What to do: Look for the word "Open" in the entries and copy every line where it shows up.

[Pixel coordinate grounding data]
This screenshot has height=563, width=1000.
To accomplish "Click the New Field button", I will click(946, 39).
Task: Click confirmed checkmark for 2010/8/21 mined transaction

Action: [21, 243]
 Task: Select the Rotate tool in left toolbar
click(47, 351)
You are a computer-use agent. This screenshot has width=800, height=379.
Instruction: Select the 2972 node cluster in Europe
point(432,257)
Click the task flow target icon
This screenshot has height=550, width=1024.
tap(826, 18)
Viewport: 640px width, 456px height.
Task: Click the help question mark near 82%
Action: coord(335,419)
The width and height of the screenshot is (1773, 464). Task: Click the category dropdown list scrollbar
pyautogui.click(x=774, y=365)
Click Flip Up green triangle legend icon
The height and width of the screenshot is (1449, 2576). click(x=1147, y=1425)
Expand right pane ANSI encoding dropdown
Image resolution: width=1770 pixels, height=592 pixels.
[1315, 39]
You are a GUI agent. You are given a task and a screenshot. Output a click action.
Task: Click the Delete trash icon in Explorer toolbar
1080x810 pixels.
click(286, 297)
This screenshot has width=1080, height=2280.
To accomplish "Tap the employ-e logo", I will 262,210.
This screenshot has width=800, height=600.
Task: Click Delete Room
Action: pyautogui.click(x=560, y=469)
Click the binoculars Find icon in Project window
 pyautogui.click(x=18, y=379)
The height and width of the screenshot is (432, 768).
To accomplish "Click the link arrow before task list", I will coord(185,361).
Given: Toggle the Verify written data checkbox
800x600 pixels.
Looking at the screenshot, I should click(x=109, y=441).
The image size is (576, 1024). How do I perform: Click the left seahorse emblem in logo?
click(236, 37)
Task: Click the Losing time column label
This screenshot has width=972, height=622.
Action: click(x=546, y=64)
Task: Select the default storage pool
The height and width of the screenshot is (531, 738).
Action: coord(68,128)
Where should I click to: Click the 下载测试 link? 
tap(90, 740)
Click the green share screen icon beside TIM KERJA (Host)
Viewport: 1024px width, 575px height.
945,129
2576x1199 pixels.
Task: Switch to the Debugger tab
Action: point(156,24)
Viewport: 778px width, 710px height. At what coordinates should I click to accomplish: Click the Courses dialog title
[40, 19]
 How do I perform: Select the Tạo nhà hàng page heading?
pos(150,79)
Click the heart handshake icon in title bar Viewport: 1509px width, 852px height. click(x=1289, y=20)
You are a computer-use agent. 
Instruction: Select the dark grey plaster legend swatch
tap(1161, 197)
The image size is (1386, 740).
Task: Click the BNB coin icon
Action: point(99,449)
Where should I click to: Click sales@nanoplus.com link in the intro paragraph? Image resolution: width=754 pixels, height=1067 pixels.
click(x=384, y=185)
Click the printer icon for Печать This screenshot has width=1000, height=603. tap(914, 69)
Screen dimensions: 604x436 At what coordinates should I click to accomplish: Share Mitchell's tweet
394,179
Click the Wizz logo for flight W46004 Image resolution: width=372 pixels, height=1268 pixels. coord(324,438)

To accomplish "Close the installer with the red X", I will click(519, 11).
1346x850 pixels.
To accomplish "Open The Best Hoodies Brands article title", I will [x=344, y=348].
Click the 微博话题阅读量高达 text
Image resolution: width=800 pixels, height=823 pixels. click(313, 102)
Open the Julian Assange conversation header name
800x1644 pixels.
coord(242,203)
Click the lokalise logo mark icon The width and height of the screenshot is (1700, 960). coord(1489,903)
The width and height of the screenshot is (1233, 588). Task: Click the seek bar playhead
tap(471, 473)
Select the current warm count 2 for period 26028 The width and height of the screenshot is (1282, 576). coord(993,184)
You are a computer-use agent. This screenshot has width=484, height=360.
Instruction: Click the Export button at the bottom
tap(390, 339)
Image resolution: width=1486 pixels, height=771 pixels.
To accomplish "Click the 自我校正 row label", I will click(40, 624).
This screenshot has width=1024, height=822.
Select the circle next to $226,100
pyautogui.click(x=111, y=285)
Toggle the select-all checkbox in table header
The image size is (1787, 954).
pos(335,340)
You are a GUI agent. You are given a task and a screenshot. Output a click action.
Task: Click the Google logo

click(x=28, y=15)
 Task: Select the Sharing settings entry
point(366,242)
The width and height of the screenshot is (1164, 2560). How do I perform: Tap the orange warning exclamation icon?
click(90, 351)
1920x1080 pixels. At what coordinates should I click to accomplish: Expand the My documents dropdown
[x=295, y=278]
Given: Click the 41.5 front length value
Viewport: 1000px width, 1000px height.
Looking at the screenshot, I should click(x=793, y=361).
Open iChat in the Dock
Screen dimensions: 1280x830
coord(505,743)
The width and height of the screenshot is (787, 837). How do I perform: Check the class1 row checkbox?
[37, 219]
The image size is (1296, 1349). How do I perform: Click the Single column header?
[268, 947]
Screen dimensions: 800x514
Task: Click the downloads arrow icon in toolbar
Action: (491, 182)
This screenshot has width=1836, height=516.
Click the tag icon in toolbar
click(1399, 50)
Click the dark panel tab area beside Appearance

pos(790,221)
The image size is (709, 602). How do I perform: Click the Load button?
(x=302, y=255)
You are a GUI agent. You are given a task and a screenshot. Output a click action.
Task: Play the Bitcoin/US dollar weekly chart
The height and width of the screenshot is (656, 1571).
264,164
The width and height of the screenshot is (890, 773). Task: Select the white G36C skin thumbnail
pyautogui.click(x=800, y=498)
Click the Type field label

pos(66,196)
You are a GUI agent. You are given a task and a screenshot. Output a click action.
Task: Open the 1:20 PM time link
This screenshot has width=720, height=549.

Solved exercise:
To accomplish "Open The Best Hoodies Brands article title", I will [x=344, y=348].
Open the Julian Assange conversation header name
Open iChat in the Dock
Task: Open the 1:20 PM time link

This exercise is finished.